Kroger, the second-largest grocery chain in the country, announced plans last Friday to merge with Albertsons, the fourth-largest grocery chain. If approved, the $25 billion deal would rank among the largest corporate combinations in U.S. retail history — but that's a big if.
The proposed merger comes at a sensitive time for corporate consolidation. With inflation at a 40-year high and recession fears gaining steam, lawmakers are signaling that the deal will get close scrutiny, and that the question of prices will be front and center.
"My gut reaction is that this is going to be a challenge," said John Clear, director at Alvarez & Marsal Consumer & Retail Group and former purchasing manager for Lidl. "The political reaction on both sides of the aisle has been pretty strong, stronger than I expected."
Some progressive legislators, who have long kept a critical eye on big corporations, have already raised concerns. Senator Bernie Sanders (I-Vt.), for instance, tweeted that the deal would be an "absolute disaster," while Senator Elizabeth Warren (D-Mass.) bemoaned the lack of competition in the grocery industry.
On the other side of the aisle, top Republicans have also stressed the need to protect consumers.
"I will do everything in my power to ensure our antitrust laws are robustly enforced to protect consumers from anticompetitive mergers that could further exacerbate the financial strain we already feel in the grocery store checkout aisle," Senator Mike Lee (R-Utah) said in a statement.
In the announcement of the merger, meanwhile, Kroger said the combined company would actually be better equipped to lower prices.
"Kroger has a long track record of lowering prices, improving the customer experience and investing in its associates and communities," the company stated. "Consistent with prior transactions, Kroger plans to invest in lowering prices for customers and expects to reinvest approximately half a billion dollars of cost savings from synergies to reduce prices for customers."
Kroger's argument? The merger would give it a much larger supply chain, creating efficiencies and giving it leverage over suppliers. The counter-argument? Corporate consolidation historically can also have the exact opposite effect on prices, as competition dwindles.
"From a business optimization and supply chain standpoint, there will be a lot of benefits," Clear said. "But on the pricing side for the consumer, the national knock-on effect of having less competition is that there are fewer people to keep you in check."

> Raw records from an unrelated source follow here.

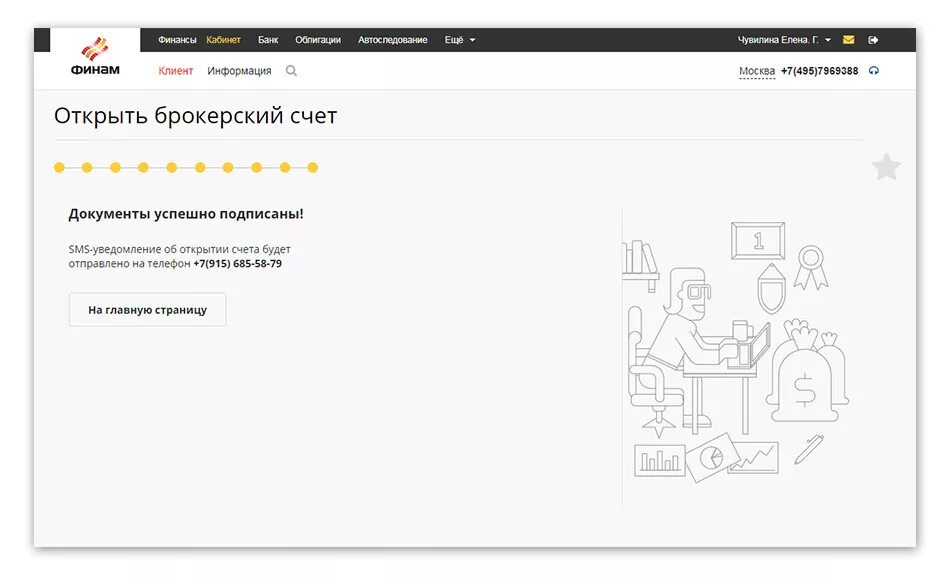The image size is (949, 577).
Task: Select the Автоследование menu item
Action: [393, 39]
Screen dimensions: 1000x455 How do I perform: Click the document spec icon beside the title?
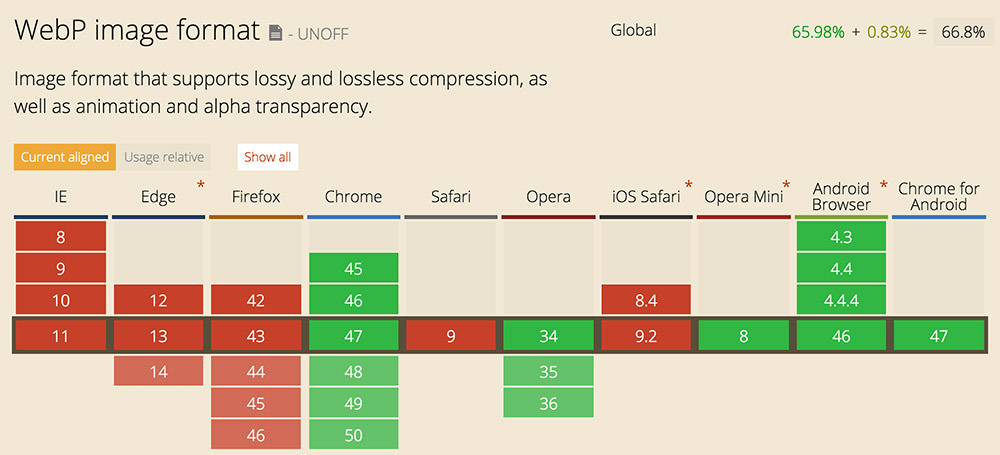(x=276, y=33)
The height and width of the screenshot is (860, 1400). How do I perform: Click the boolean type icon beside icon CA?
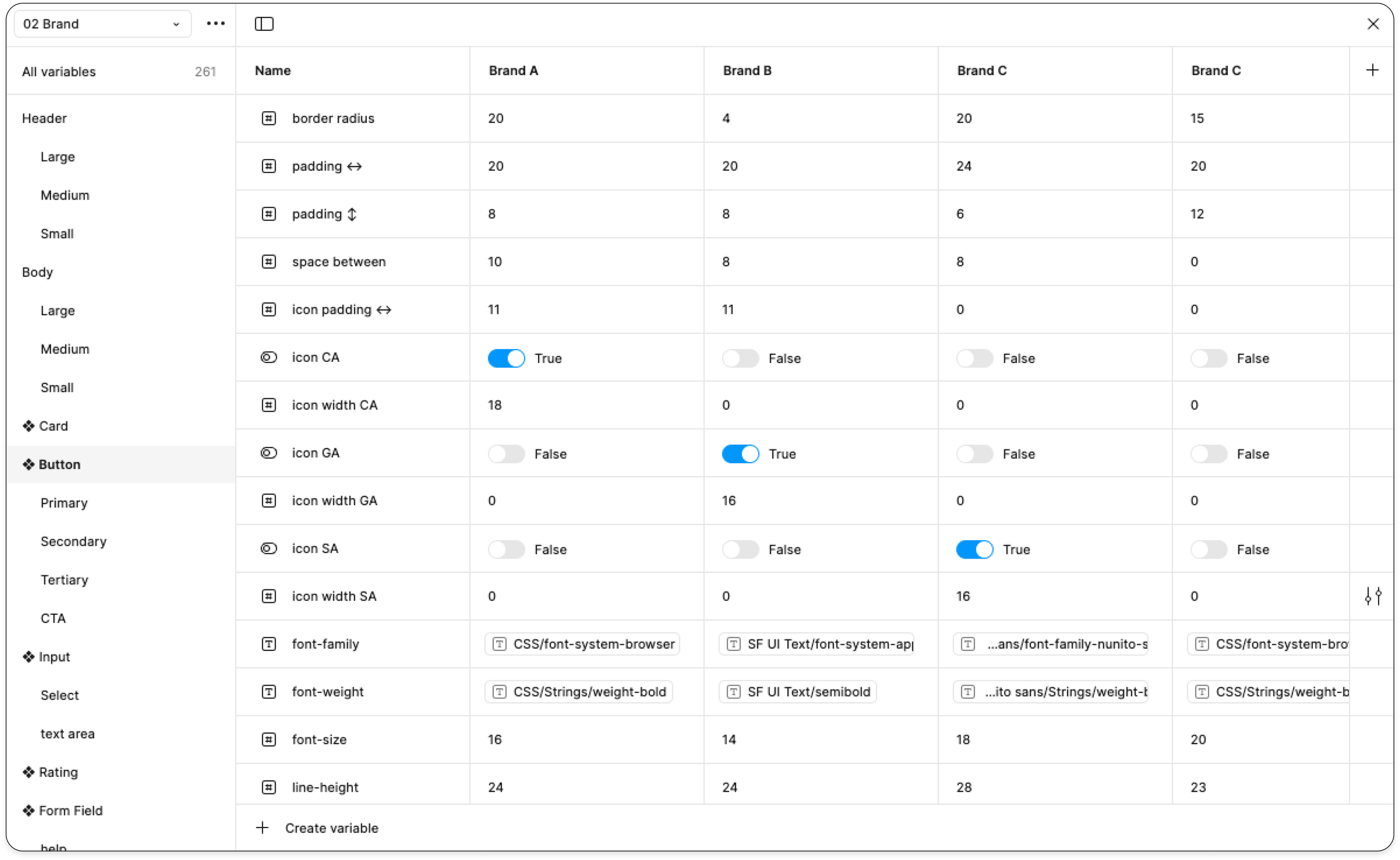[268, 357]
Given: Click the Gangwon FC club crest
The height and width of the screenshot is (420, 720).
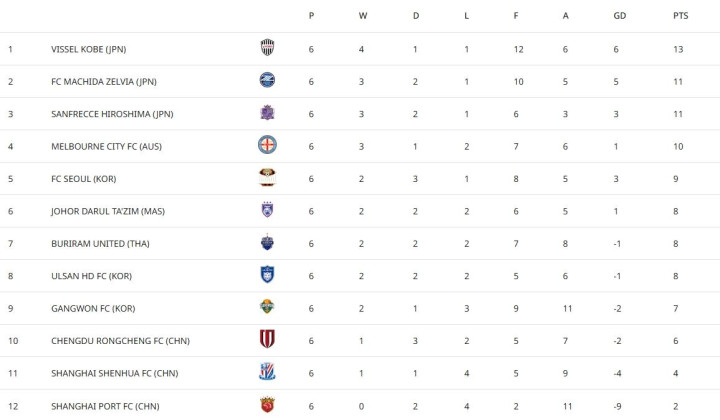Looking at the screenshot, I should pos(267,308).
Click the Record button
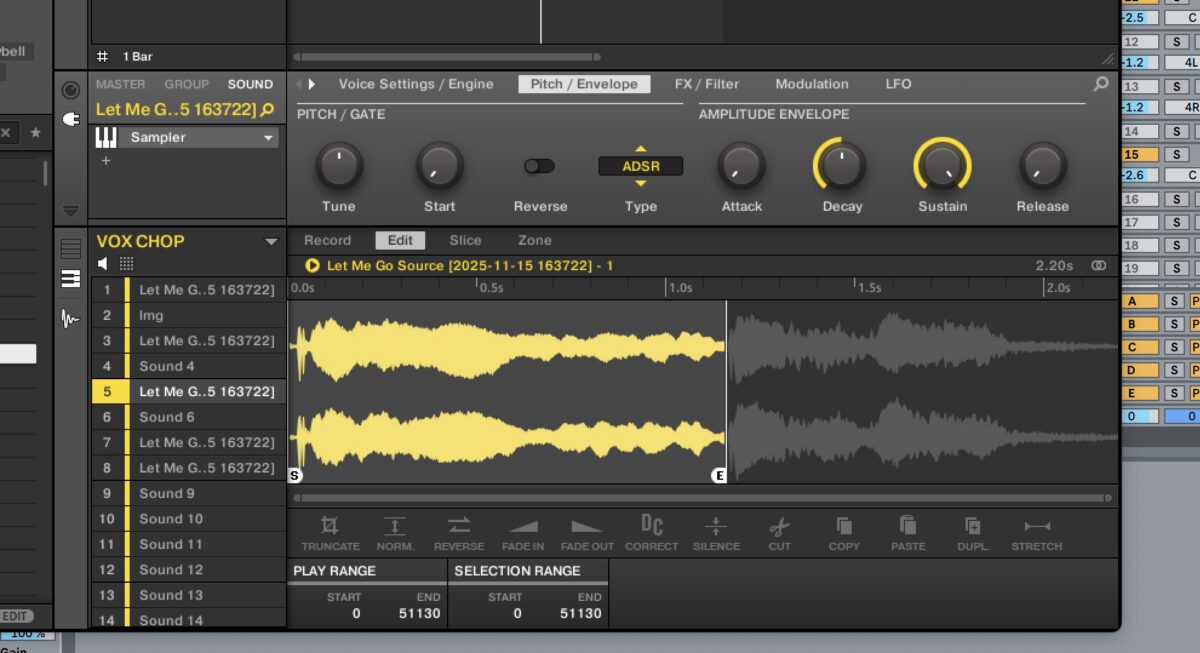The height and width of the screenshot is (653, 1200). point(327,240)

In this June 26, 2019, file photo a customer exits a Kroger fueling center in Flowood, Miss. Two of the nation’s largest grocers have agreed to merge in a deal that would help them better compete with Walmart, Amazon and other major companies that have stepped into the grocery business. Kroger on Friday, Oct. 14, 2022 bid $20 billion for Albertsons Companies Inc., or $34.10 per share. (AP Photo/Rogelio V. Solis, File)

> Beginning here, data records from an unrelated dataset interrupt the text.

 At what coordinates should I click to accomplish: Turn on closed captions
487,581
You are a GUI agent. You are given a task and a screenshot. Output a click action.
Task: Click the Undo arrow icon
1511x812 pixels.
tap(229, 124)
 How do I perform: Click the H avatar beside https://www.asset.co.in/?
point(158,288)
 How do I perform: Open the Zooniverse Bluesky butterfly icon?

Alí R. Bustamante, deputy director of education, jobs, and worker power at the Roosevelt Institute, a think tank that advocates for greater corporate regulation, noted that corporations will often claim that prices will come down as a result of a merger.
"When any large merger or acquisition is proposed, you often see that higher wages and lower prices are touted as a key rationale for why the Federal Trade Commision should approve the deal," he said. "But in terms of prices, we just don't see that corporate concentration is substantially leading to lower prices. In fact, it's been quite the opposite for Walmart."
Bustamante pointed to recent research from J.P. Morgan showing that Walmart raised its food prices more than Target, Kroger, and Albertsons in the third quarter.
Of course, Walmart already has the lowest grocery prices in the industry, and Clear explained that in many ways this deal is a response to that cost pressure. "Walmart is already so big, and they're only getting bigger, so you need to compete with them at scale," he said.
The bigger question, he added, is how exactly Kroger goes about trying to compete with Walmart. If it tries to win on price, this could have an immediate benefit for consumers. But if it focuses more on quality and in-store experience, as it has historically, prices could stay put. Clear said the latter path is more likely.
"There might be some impact on pricing in the short-term to gain customers, but I don't think they're going to go as hard after price in the long-term as they would need to compete with Walmart, which would be the biggest benefit for customers," he said.
In addition, regulators can test Kroger's claims against the results of other recent acquisitions, such as Amazon's purchase of Whole Foods, which Clear said has not brought down prices.
"There is a lot of hand-waving about offering lower prices, when in reality there is very little incentive for Kroger post-acquisition to offer lower prices," Bustamante said. "We're seeing, right now, record profits across just about every industry, and the exorbitant use of mark-ups."
In 2021, Kroger's CEO Rodney McMullen even made a widely publicized comment about how inflation was good for the grocery business as it would allow them to pass along price hikes to the consumer and "customers don’t overly react to that."
Whatever the impact on prices, the deal is likely to further fuel the fire of consolidation in the industry, according to Stewart Samuel, global insight leader at grocery research firm IGD.
"Market consolidation is bound to accelerate with a wave of deals as competitors aim to scale up their operations," he said.